**What you need to do**
Find each line in the entries below that contains the word "screenshot" with exactly that capitalization, and copy those lines.

[Entries taken from a collection]
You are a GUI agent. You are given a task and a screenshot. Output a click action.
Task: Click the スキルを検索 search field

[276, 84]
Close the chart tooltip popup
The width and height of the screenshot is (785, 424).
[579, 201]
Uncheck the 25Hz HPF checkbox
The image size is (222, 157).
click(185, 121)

**Exercise solution**
You are a GUI agent. You are given a task and a screenshot. Output a click action.
The width and height of the screenshot is (785, 424).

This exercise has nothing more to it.